A questa è legata un’altra questione cruciale: quella dei salari. Sanzionando in modo duro il ricorso al lavoro nero, fino al sequestro preventivo dell’azienda agricola, la legge ha senz’altro migliorato lo scenario: oggi è raro trovare persone impiegate in campagna senza un contratto. Ma lo sfruttamento non è per questo scomparso. Ha solo cambiato volto. Il nero ha lasciato spazio al “grigio”: pur se regolarmente assunti, i braccianti sono spesso remunerati secondo un “salario di piazza” più basso di quello ufficiale, quando non sono pagati “a cottimo”, in base cioè alle quantità di prodotto raccolto. Dietro buste paga di facciata si nascondono remunerazioni in contanti fatte secondo precise tabelle di calcolo: un mazzetto di ravanelli vale due centesimi, un cassone di pomodori 3,50 euro, una cassetta di arance 50 centesimi. A queste cifre bisogna sottrarre la provvigione dovuta al caporale, che dà il lavoro e tiene i conti.

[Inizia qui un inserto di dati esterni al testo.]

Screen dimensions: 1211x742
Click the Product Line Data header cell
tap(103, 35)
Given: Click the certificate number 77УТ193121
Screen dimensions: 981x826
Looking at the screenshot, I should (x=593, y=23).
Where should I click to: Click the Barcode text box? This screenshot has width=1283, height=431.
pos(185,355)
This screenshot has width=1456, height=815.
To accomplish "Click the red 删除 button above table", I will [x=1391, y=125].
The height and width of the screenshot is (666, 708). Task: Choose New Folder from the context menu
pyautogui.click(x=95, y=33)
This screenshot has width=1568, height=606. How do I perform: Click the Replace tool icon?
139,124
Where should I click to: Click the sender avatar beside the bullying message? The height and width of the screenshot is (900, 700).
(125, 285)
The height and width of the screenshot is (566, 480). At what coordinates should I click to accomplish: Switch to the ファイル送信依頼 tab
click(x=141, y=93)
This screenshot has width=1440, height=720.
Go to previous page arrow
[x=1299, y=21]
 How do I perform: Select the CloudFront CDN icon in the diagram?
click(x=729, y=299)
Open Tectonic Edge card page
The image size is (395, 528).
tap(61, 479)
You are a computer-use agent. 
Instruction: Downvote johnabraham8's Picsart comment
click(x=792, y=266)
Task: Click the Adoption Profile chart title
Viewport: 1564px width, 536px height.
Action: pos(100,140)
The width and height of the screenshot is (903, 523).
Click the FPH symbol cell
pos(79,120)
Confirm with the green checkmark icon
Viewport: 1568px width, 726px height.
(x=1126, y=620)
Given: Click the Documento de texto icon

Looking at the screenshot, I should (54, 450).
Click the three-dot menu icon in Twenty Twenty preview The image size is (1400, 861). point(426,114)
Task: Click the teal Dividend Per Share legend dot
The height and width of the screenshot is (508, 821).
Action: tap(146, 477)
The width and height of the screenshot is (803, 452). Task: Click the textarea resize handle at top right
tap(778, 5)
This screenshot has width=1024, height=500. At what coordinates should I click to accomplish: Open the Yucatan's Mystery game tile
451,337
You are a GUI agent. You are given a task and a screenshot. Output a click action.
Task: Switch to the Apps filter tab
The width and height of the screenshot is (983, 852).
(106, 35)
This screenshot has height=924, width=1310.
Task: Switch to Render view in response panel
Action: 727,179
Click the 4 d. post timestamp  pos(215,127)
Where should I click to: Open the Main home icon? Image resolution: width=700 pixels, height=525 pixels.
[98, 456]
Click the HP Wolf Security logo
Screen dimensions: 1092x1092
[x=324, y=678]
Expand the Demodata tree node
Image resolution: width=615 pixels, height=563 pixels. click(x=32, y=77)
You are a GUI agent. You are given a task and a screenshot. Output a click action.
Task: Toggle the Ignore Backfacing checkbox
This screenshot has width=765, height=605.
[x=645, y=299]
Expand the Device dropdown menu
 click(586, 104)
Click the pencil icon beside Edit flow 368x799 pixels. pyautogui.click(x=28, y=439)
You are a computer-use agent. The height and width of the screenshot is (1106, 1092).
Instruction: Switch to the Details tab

Ciò è reso possibile dal meccanismo di funzionamento del contratto agricolo, che prevede il pagamento a giornata secondo un conteggio che il datore di lavoro comunica alla fine del mese. Nella raccolta dei prodotti ortofrutticoli, il numero di giornate denunciate è spesso inferiore a quelle effettivamente lavorate. È il classico segreto di Pulcinella. Tutti lo sanno e tutti si adeguano: durante lo sciopero nell’Agro Pontino dell’aprile 2016, le migliaia di braccianti sikh che si sono riversati nella piazza della prefettura di Latina non rivendicavano il rispetto del contratto, ma l’innalzamento del salario di piazza da 3,50 a 5 euro l’ora.
La questione però non riguarda solo i campi, ma l’intera filiera agro-alimentare. Caporalato e sfruttamento sono infatti parte integrante di un contesto più ampio. Se il lavoro agricolo è pagato così poco, è perché negli ultimi anni il cibo ha subìto un processo di progressiva svalorizzazione, guidato anche da chi lo fa arrivare sulle nostre tavole. Oggi in Italia più del 70 per cento degli acquisti alimentari è compiuto in un punto vendita della Grande distribuzione organizzata (GDO). I ravanelli raccolti a Sabaudia, le arance di Sicilia, gli asparagi del Foggiano finiscono sui banchi dei supermercati. Sono spesso venduti a prezzi ribassati, imposti a colpi di offerte e volantini per attirare i cittadini consumatori. Questi sconti sono scaricati sui fornitori che, per ottenere l’accesso allo scaffale, devono accettare clausole molto gravose: i contratti capestro, gli storni imposti a posteriori, le aste al doppio ribasso sono la regola nei rapporti tra supermercati e produttori. Schiacciati da queste condizioni, questi ultimi cercheranno di rifarsi sugli anelli più deboli della filiera, remunerando il meno possibile i braccianti. Il pagamento a cottimo, il salario di piazza, lo sfruttamento sono conseguenza anche di queste modalità di acquisto della GDO, che già nel 2013 l’Antitrust aveva definito “vessatorie”. Le pratiche sleali nella filiera alimentare sono oggetto di una direttiva approvata nel 2019 dal Parlamento europeo, che il nostro Parlamento dovrà recepire. Una legge che vieta in modo definitivo le aste telematiche al doppio ribasso è passata alla Camera a larga maggioranza l’estate scorsa, ma giace da allora in Senato.
Nel corso della pandemia, i supermercati hanno fatto affari d’oro. Divenuti gli unici canali di accesso al cibo per i cittadini consumatori, si sono assicurati ottimi incassi. Lo hanno potuto fare anche perché il settore agricolo ha continuato a garantire l’approvvigionamento nonostante le oggettive difficoltà. La sfida di domani dovrebbe essere questa: un rinnovato patto di filiera, con una distribuzione di valore equa tra i diversi attori che la compongono. Starà alla politica guidare questo processo, di cui la regolarizzazione dei lavoratori stranieri è solo il primo passo, più che mai necessario ma certamente non sufficiente.